# 課題の指示
抜粋テキストの「映画を通じて出会った2人と、彼らを取り巻く人々の物語」から「を求めることができなかった。」までの部分を、「評論家」を「批評家」に置き換えて書き直してください。

# 抜粋テキスト
********************
韓国発のNetflixオリジナルドラマ「恋するムービー」(全10話)が、14日より配信されている。タイトルの「恋する」というワードからは甘いラブストーリーが待ち受けているのかと思いきや、想像を超える愛の物語が待っていた。


映画を通じて出会った2人と、彼らを取り巻く人々の物語

本作は、映画をこよなく愛する男コ・ギョム、映画監督の卵であるキム・ムビの2人と、彼らを取り巻く人々の物語。「その年、私たちは」「殺人者のパラドックス」のチェ・ウシクがギョム役、「力の強い女 ト・ボンスン」「今日もあなたに太陽を ~精神科ナースのダイアリー~」のパク・ボヨンがムビ役を担い、脚本を「その年、私たちは」のイ・ナウン、監督を「無人島のディーバ」のオ・チュンファンが務めた。

物語は、ギョムとムビの出会いとなる26歳のころ、そして5年後を中心に進んでいく。幼いころから映画ばかり見てきたギョムは、「映画界に自分が必要だ」と根拠なき自信を胸に俳優を目指す。オーディションの帰りに助監督のムビと出会い、彼女に特別なものを感じて猛アピール。最初はうっとうしがられるも、彼女と心を通わせていく。しかし、気持ちを確かめ合ったはずが、ギョムは突然、何も言わずに姿を消す。

月日は流れ、ムビは映画監督となり、映画評論家に転身したギョムと再会。戸惑いを隠せず、「監督と評論家は敵同士」と距離を置こうとするが、偶然なのか運命なのかギョムと何度も顔を合わせるようになり、再び心が動いていく。

明るく人に好かれるギョムは、演技はからきしでも監督の懐に入り、出演シーンがなくても撮影に呼ばれるほど。ムビにとっては、いつも笑顔で能天気な映画好き。だが、その心の奥深くにある感情は誰にも見せることがない。彼女の前から姿を消した原因となったできごとが起こったときも、助けを求めることができなかった。

ムビもまた、父親の存在が大きな影を落とす。映画監督になる夢半ばで亡くなった父親が、ムビよりも映画のことを優先してきたことを許せずにいた。父親のことが影響して、そばにいてほしい人に素直になれず、映画にもまっすぐ向き合いきれない。本音は違うのに、時にはギョムに強い言葉をぶつけてしまうことも。

自分の傷に気づかないふりをして、逃げてきた心に向き合う2人。人の感情は、見えているものがすべてではなく、その場限りのものでもない。過去の経験や積み重ねてきた思いが絡み合い、時には自分でも気づかぬ形に変えてしまうことも。本作は、そんな繊細な心の動きを、10話をかけてじっくりと描き出していく。
********************
# 収集資料
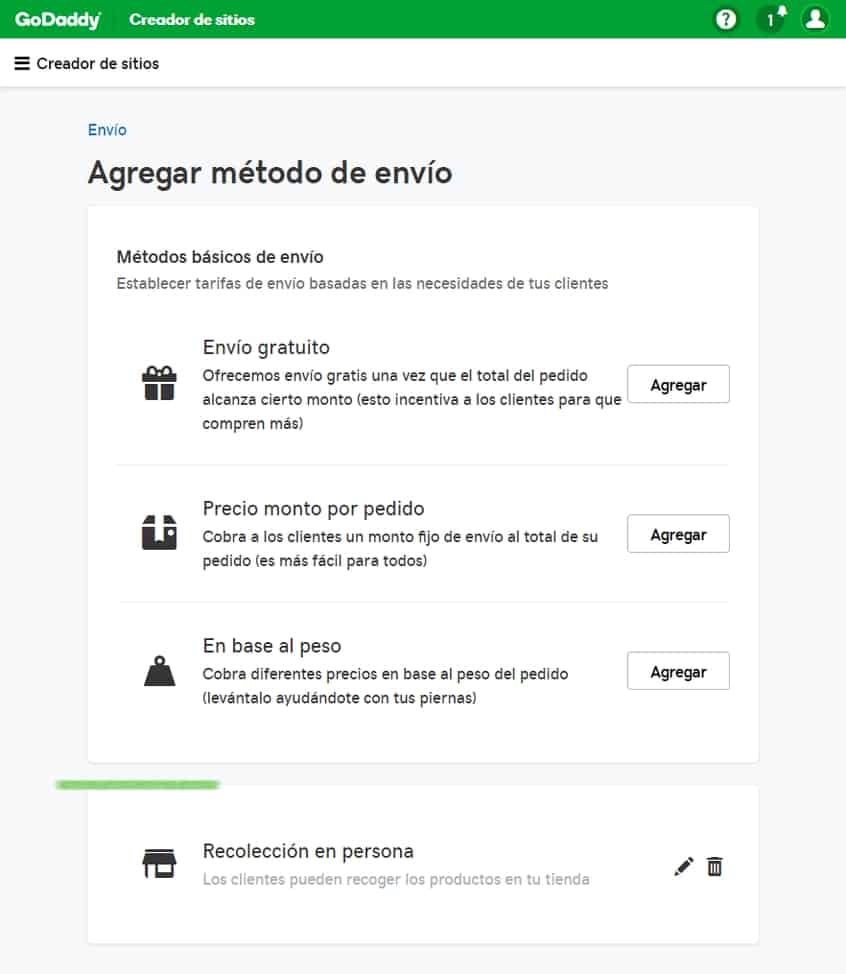
Task: Click the help question mark icon
Action: [725, 20]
********************
# 課題の解答
映画を通じて出会った2人と、彼らを取り巻く人々の物語

本作は、映画をこよなく愛する男コ・ギョム、映画監督の卵であるキム・ムビの2人と、彼らを取り巻く人々の物語。「その年、私たちは」「殺人者のパラドックス」のチェ・ウシクがギョム役、「力の強い女 ト・ボンスン」「今日もあなたに太陽を ~精神科ナースのダイアリー~」のパク・ボヨンがムビ役を担い、脚本を「その年、私たちは」のイ・ナウン、監督を「無人島のディーバ」のオ・チュンファンが務めた。

物語は、ギョムとムビの出会いとなる26歳のころ、そして5年後を中心に進んでいく。幼いころから映画ばかり見てきたギョムは、「映画界に自分が必要だ」と根拠なき自信を胸に俳優を目指す。オーディションの帰りに助監督のムビと出会い、彼女に特別なものを感じて猛アピール。最初はうっとうしがられるも、彼女と心を通わせていく。しかし、気持ちを確かめ合ったはずが、ギョムは突然、何も言わずに姿を消す。

月日は流れ、ムビは映画監督となり、映画批評家に転身したギョムと再会。戸惑いを隠せず、「監督と批評家は敵同士」と距離を置こうとするが、偶然なのか運命なのかギョムと何度も顔を合わせるようになり、再び心が動いていく。

明るく人に好かれるギョムは、演技はからきしでも監督の懐に入り、出演シーンがなくても撮影に呼ばれるほど。ムビにとっては、いつも笑顔で能天気な映画好き。だが、その心の奥深くにある感情は誰にも見せることがない。彼女の前から姿を消した原因となったできごとが起こったときも、助けを求めることができなかった。